Strictly Come Dancing legend Len Goodman is doing his best to embrace lockdown by swapping judging the jive for jigsaw puzzles.

The 76-year old ballroom doyen is working with Smart Energy GB to produce a package of advice for over-70s worried about energy bills and energy consumption during lockdown.

Research by Smart Energy GB reveals 48% of older people admit that the recent lockdown has meant that they pay more attention to their outgoings.

And while some report lockdown has increased their energy bills, many are finding new energy-saving habits to control costs, which 43% claim they'll stick with when the world starts to get back to normal.

"Like many people in the 70+ age group, I found it took a while to adjust to staying at home," admits Goodman.

"I have missed not being able to hug my grandchildren and taking them to the park to play. But I know it's been for our own safety, and technology is incredible at allowing us all to keep in touch.

“We are all spending more time at home, and of course, probably using more energy. So, we've been trying to think of ways to keep busy and reduce our energy consumption at the same time.

"My wife and I have been sorting out lots of things in the house - my wardrobe, for one, and we’ve been strict about clothes we haven’t worn in a while, so have a nice selection ready for the charity shops once they re-open.

"We try and have energy-free time too. We've been doing jigsaw puzzles together, playing cards, painting the fence in the garden and I now have a vegetable patch all grown from seeds - though it uses a different kind of energy!

"As well as these day-to-day practical tips, anyone who is concerned about their energy bill, especially those of a pensionable age, should visit the Smart Energy GB website or speak to their supplier to understand the advice and help available."
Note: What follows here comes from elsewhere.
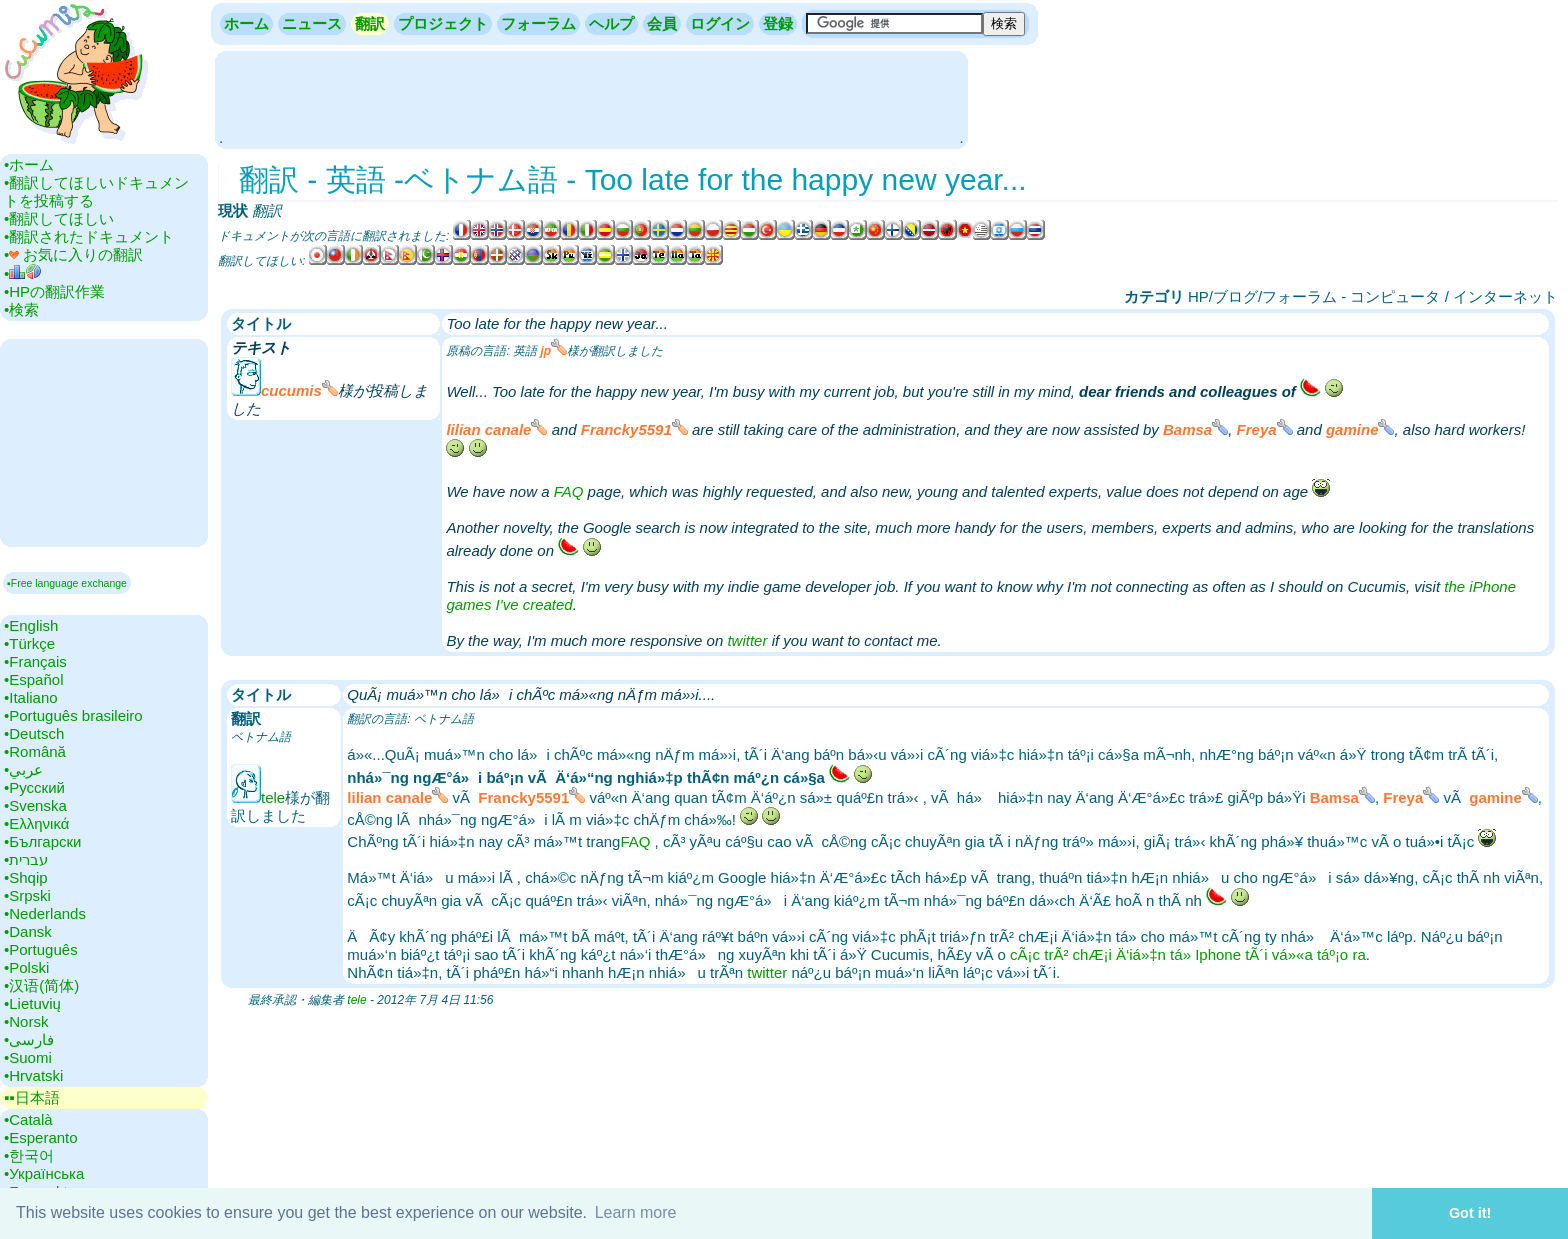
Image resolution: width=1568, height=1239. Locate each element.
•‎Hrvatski (33, 1075)
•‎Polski (26, 967)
And Goodman is not alone - research revealed 45 per cent of older people believed the current crisis has made them realise that they’re more resourceful than they thought.

Changes that these households have made to make their money go further include having energy-free time, only buying essential items and making meals from scratch, and using a smart meter to monitor their energy usage.

Switching off lights in unoccupied rooms, turning off all unused electrical sockets, not charging devices longer than necessary and batch cooking are just some of the small ways people are reducing their energy.